We will address some of the handy practical things to be considered when you start your beekeeping journey. How much are you prepared to spend on hives and equipment, how much free time are you prepared to spend with your bees, have you somewhere to site your hive(s) where they do not torment people or animals, have you a little space in your shed for storage?

Becoming a beekeeper might always have been on your bucket list, but my definite advice for any beginner is to do an introductory course and join an association. Through this means you will meet like-minded enthusiasts and experienced beekeepers, many of whom are only too delighted to set you in the right direction. Most associations have a demonstration apiary giving all students a chance to handle bees and become familiar with the hive.

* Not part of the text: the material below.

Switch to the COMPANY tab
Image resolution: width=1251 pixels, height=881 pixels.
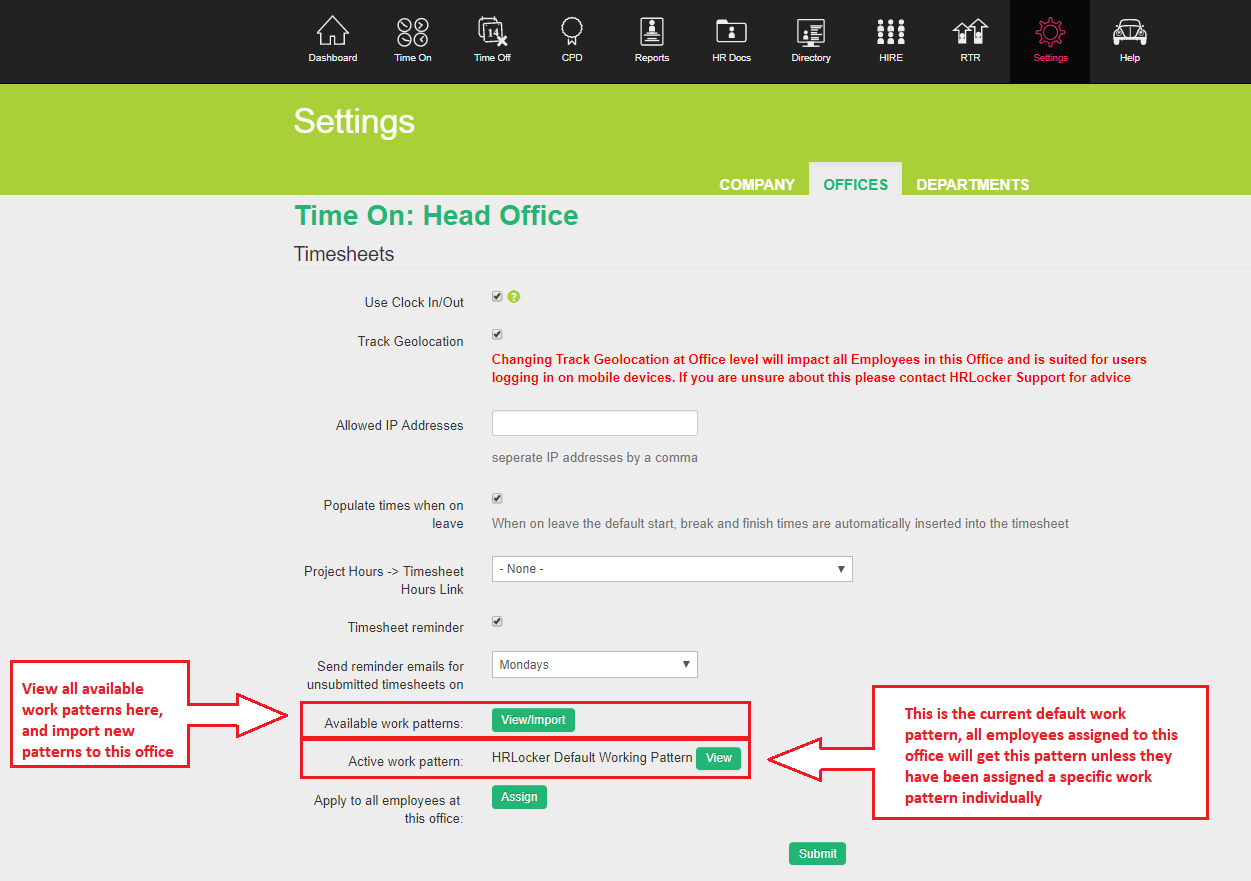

Your beesuit and smoker will be like an extension of you. As with any form of animal husbandry, hygiene is of utmost importance so it goes without saying that you wash your suit regularly and keep your tools clean.

FABKA West Cork apiary
Inspecting hives at our apiary in Goleen.

Lighting the Smoker

Now, from a practical perspective, how do you light your smoker and what fuel do you use?  Getting the smoker lit is no big deal, but if your fodder ain’t dry — stop. Get newspaper strips lit first inside the body and then gradually add dried hay/long grass, wood chips/rotten dry bark from your stroll in the woods. We generally use dried hay. A binbag full will last for weeks and it costs nothing.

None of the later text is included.